Les reines - Emmanuelle Pirotte
Le cherche midi
Collection Cobra
Parution : le 25 août 2022
Pages : 528
Isbn : 2749174155
Prix : 21 €
Présentation de l'éditeur
Du grand spectacle combiné à des enjeux Shakespeariens
Sur les ruines de nos civilisations, un nouveau monde s'est bâti. L'humanité a renoncé au progrès matériel et retiré au sexe masculin ses anciens privilèges. Les royaumes sont désormais gouvernés par des femmes, autant de Reines que l'épreuve du pouvoir révèle parfois autoritaires et souvent rivales.
Dans ce monde aux immenses espaces sauvages, des groupes de nomades, artisans, chasseurs et comédiens se croisent sur les vestiges des routes d'autrefois. Parmi ces communautés, celle des Britannia, où les jeunes Milo et Faith brûlent d'un désir réciproque et néanmoins interdit. Leur attirance va provoquer le bannissement de Milo. Commence alors pour le jeune homme une longue errance à travers les terres du Nord ; mais si Milo espère retrouver Faith, il n'imagine pas combien son voyage obéit aux lois de la destinée – ce grand compas qui, toujours, nous entraîne vers nos origines.
Sous la surface agitée de l'épopée, Emmanuelle Pirotte installe le décor et les enjeux de la tragédie antique. Jalousies, tensions amoureuses, filiations cachées, prophéties et vœux de vengeance électrisent les personnages qui se donnent à toutes les passions.
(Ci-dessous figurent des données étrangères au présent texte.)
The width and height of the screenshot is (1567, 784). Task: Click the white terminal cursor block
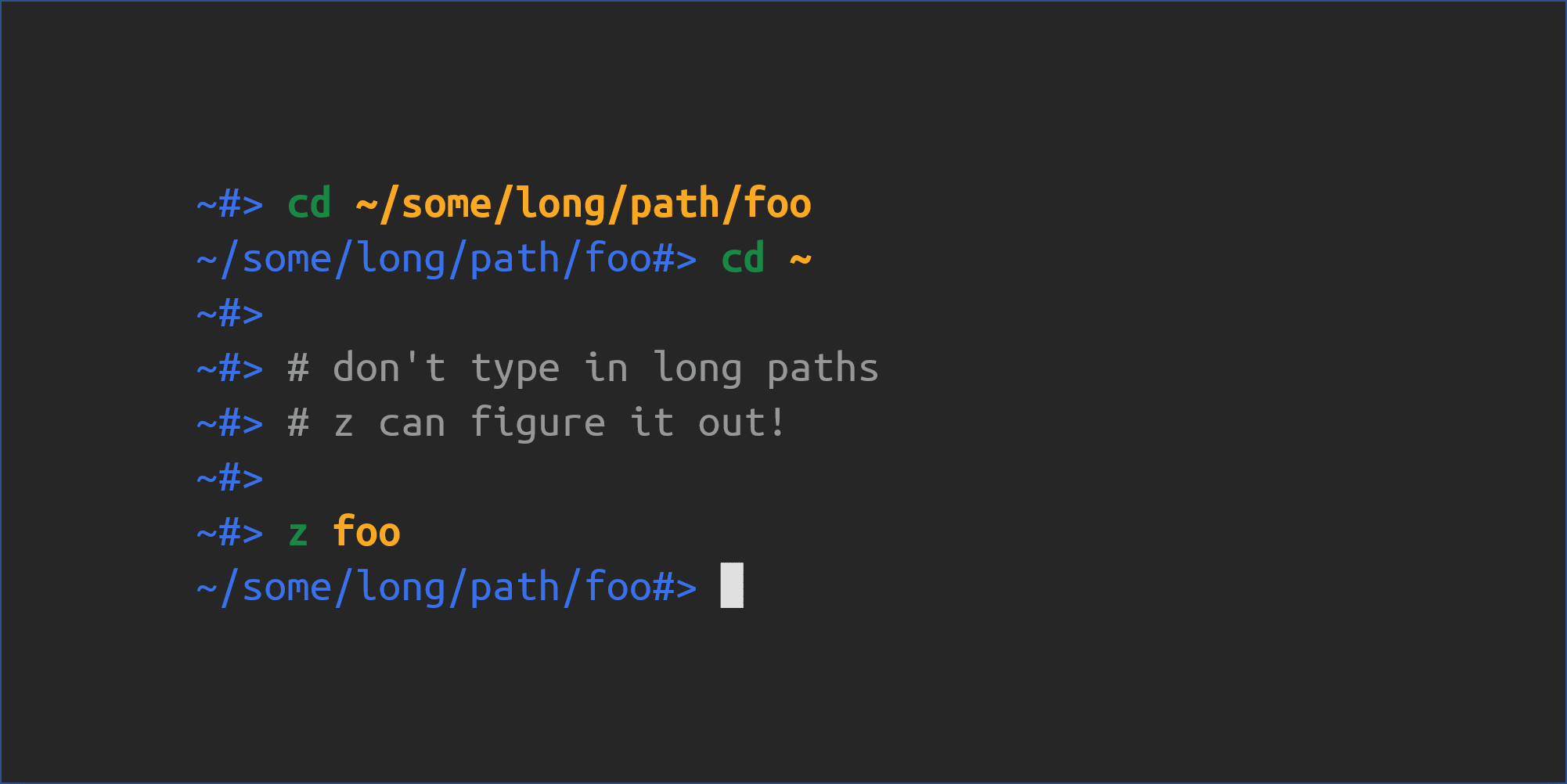(x=732, y=585)
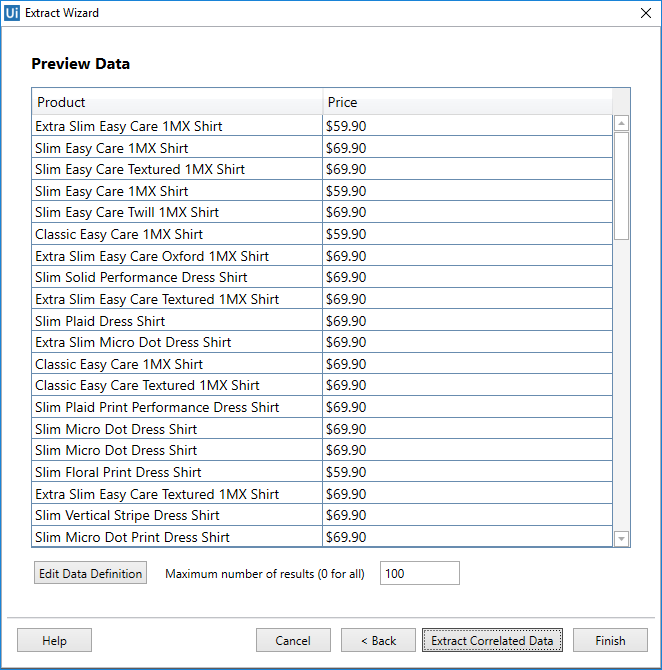
Task: Select the Slim Floral Print Dress Shirt cell
Action: (118, 472)
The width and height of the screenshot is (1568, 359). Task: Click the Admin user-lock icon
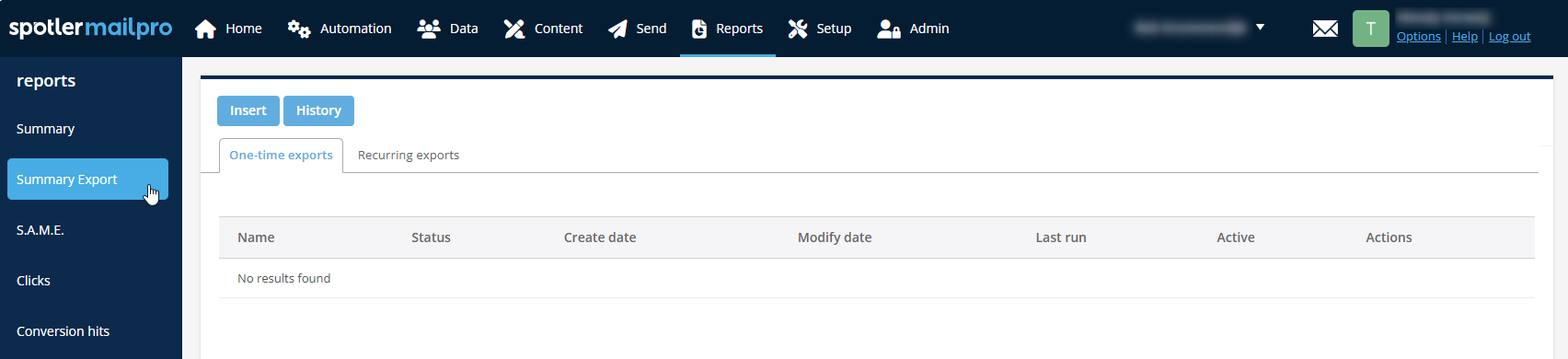[888, 29]
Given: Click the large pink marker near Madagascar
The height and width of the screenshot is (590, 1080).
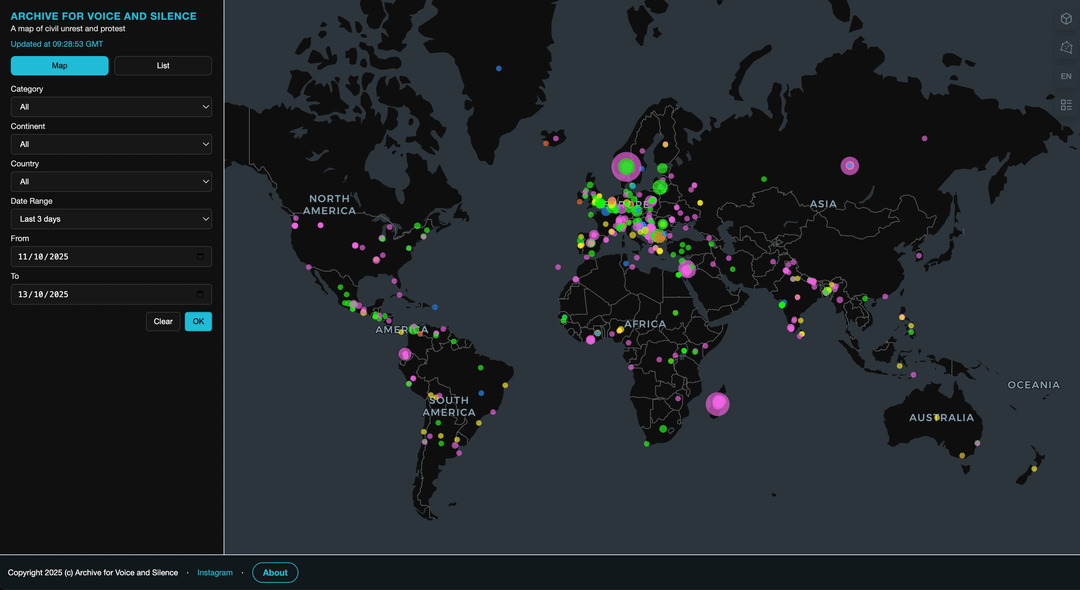Looking at the screenshot, I should pyautogui.click(x=718, y=403).
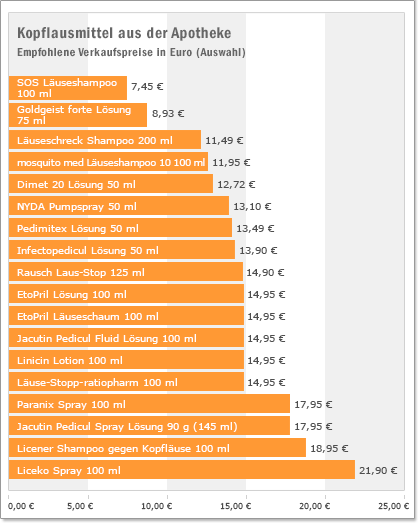This screenshot has width=420, height=528.
Task: Select the EtoPril Lösung 100 ml bar
Action: pyautogui.click(x=126, y=294)
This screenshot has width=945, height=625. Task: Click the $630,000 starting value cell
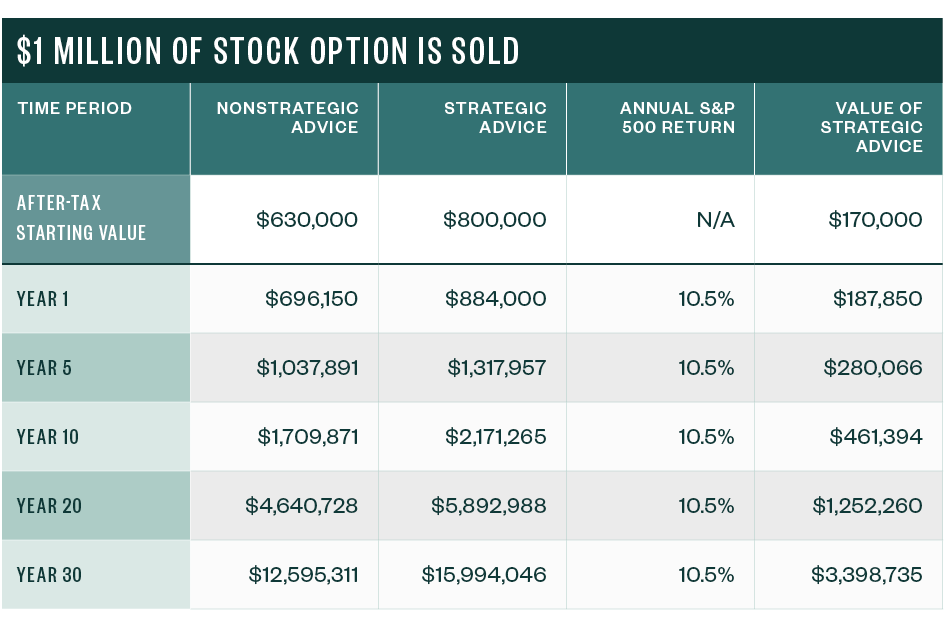tap(307, 219)
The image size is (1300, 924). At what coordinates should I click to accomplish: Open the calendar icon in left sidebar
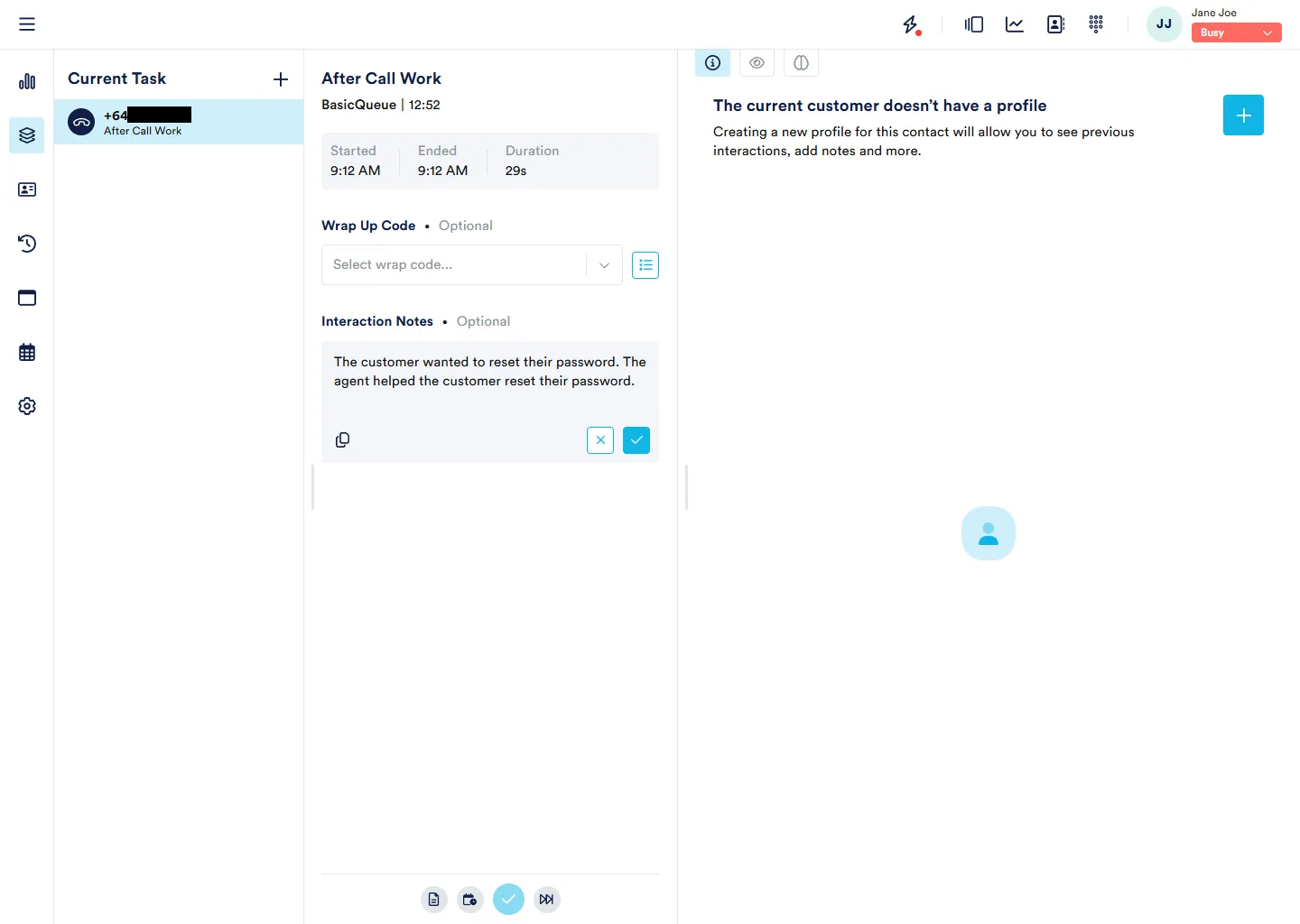click(x=27, y=352)
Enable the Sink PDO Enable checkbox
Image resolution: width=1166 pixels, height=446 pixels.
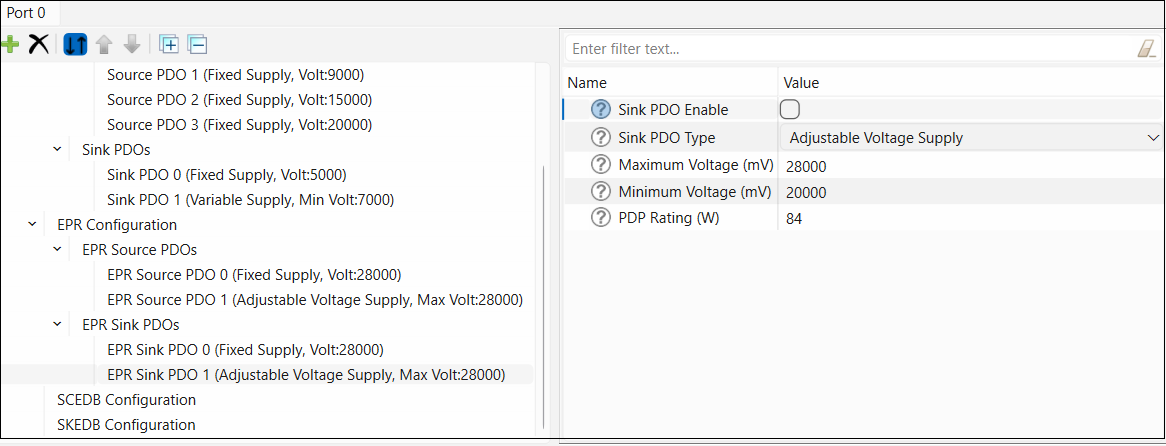(x=789, y=110)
Et l'on retrouve enfin, loin des potions prudentes et morales, la plus aberrante et la plus formidable des littératures.
Mon avis
Nous sommes dans le futur, 500 ans après "La Chute", entendez par-là, la disparition de notre monde actuel, disparition de la majorité de la population, des technologies, de la science en partie responsable du déclin, des livres et du savoir et du patriarcat.
Sur les ruines de nos civilisations, un nouveau monde s'est bâti. C'est bien dans une dystopie, dans un récit post-apocalyptique qu'Emmanuelle Pirotte nous emmène. Dans un monde où la population se fait rare, on va voyager des Hautes Terres des Grandes Îles au Royaume des Amazones du Danemark, sur les flots de la grande mer aux Hébrides.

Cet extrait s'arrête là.